• Extract provided
########

Visit and find the truth in

http://truthinamericaneducation.com/

 

Wednesday
May252011

Action Steps To Defend Against National Take-over of Education

ACTION STEPS: Please ask your Congressional House members to defund Common Core Standards and Race to the Top -- $900 Million in FY 2012.  The House has the authority to do this because they are the branch of government that appropriates funds.

Obama plans for these $900 Million CCS/RTTT federal dollars to go directly to local school districts.  Because superintendents are so desperate to obtain funding, they most assuredly would grab their share of the $900 Million without counting the real cost -- (1) the loss of any local control whatsoever over the day-to-day curriculum and (2) the sure-and-certain indoctrination of every public school child into the Obama administration’s social justice agenda.

 

“Do Not ‘Read Their Lips’ -- National Curriculum Is Upon Us”

by Donna Garner

5.26.11

As you read yesterday’s Education Week article posted further on down the page, please bear this in mind:  Whatever the Obama administration says with their lips is the exact opposite from what they are actually doing.

########

Rows of pointing data
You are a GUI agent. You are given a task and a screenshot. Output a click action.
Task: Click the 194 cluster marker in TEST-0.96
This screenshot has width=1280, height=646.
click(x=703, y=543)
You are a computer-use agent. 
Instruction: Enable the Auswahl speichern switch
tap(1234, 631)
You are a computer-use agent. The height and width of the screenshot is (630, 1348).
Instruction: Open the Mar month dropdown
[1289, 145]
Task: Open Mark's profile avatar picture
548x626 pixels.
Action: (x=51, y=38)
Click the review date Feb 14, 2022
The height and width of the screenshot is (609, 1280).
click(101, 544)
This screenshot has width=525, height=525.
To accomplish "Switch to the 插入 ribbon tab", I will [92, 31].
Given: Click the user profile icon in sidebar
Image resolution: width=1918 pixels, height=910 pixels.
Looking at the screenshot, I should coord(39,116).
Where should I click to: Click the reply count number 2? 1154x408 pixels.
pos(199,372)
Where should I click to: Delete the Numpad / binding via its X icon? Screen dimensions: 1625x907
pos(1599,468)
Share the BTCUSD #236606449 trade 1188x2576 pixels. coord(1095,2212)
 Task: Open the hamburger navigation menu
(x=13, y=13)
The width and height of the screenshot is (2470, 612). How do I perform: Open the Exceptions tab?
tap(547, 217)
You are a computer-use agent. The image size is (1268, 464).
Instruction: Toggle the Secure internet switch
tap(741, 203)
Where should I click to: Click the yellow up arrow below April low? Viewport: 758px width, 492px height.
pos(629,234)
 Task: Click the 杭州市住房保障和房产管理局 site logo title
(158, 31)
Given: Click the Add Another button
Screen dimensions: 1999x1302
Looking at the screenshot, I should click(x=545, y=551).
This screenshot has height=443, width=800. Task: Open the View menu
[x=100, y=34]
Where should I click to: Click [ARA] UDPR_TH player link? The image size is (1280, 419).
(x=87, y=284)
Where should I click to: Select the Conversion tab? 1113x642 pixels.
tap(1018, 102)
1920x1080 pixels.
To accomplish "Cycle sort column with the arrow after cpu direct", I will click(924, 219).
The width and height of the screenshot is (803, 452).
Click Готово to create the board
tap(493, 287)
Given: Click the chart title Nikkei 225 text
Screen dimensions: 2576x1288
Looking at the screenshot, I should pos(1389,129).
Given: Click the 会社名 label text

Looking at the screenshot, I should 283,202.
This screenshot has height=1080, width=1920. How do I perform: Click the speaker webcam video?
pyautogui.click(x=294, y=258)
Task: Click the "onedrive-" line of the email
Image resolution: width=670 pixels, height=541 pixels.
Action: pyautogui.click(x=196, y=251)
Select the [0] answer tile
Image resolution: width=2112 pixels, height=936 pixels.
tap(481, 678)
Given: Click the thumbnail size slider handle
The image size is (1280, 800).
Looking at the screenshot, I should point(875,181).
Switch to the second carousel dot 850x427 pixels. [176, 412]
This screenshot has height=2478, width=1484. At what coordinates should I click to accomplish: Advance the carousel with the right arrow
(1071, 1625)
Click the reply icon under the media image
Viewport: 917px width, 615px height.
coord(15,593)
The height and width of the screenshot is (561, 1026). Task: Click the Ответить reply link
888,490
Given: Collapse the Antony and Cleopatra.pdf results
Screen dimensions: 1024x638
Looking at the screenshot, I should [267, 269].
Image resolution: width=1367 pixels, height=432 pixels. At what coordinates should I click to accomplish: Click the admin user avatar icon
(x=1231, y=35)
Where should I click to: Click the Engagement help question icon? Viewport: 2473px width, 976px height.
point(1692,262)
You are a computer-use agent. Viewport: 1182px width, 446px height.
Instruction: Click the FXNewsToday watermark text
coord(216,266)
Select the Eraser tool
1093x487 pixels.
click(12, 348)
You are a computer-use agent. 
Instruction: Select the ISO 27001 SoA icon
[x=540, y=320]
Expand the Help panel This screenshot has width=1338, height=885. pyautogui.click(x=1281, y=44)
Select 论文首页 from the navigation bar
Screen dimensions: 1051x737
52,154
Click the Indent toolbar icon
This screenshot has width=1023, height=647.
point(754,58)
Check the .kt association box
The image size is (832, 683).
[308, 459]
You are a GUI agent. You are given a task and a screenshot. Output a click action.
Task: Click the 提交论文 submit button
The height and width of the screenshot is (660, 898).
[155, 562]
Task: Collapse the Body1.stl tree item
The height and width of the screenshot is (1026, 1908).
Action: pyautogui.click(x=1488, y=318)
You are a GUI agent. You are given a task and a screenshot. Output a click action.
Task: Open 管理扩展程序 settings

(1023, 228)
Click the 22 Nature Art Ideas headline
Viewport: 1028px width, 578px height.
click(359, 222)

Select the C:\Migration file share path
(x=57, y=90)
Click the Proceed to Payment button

########

• To be done
a) According to the excerpt on Common Core funding, why does the House have the authority to defund Common Core Standards and Race to the Top?
b) Continue the excerpt on Common Core funding from its final sentence.

• In response
a) It is the branch of government that appropriates funds.

b)
Therefore, when Sect. of Education Arne Duncan said at yesterday’s NCEE meeting, "We have not and will not prescribe a national curriculum…it would be against the law to prescribe national curriculum,” we know that that is exactly what the Obama administration is doing.  In fact they are.  Common Core Standards and Race to the Top are nothing but a national curriculum which is absolutely against the law.

For more information, please go to my 5.16.11 article entitled “Rising Chorus of Voices Against Federal Takeover of U. S. Public Schools” --

http://www.educationnews.org/commentaries/insights_on_education/156088.html

Donna Garner

Wgarner1@hot.rr.com

================================

5.4.11 -- EducationWeek

“Arne Duncan: We Will Not Prescribe a National Curriculum
By Catherine Gewertz
 

 

http://blogs.edweek.org/edweek/curriculum/2011/05/arne_duncan_on_national_curric.html?cmp=ENL-EU-NEWS2

 

We've been telling you a good deal lately about the arguments over the role of the federal government in promoting common standards and in funding the development of curriculum and assessments for those standards. (If you've been napping, see here for a refresher.)

Until now, we've had only occasional words on this from federal officials (see U.S. Ed Department spokesman Peter Cunningham's comments last week). Most of the volleying on the federalism issue has come from advocates and policy wonks. Today, however, we've got weigh-ins from Rep. John Kline, the chairman of the House Education and the Workforce Committee, and from Education Secretary Arne Duncan.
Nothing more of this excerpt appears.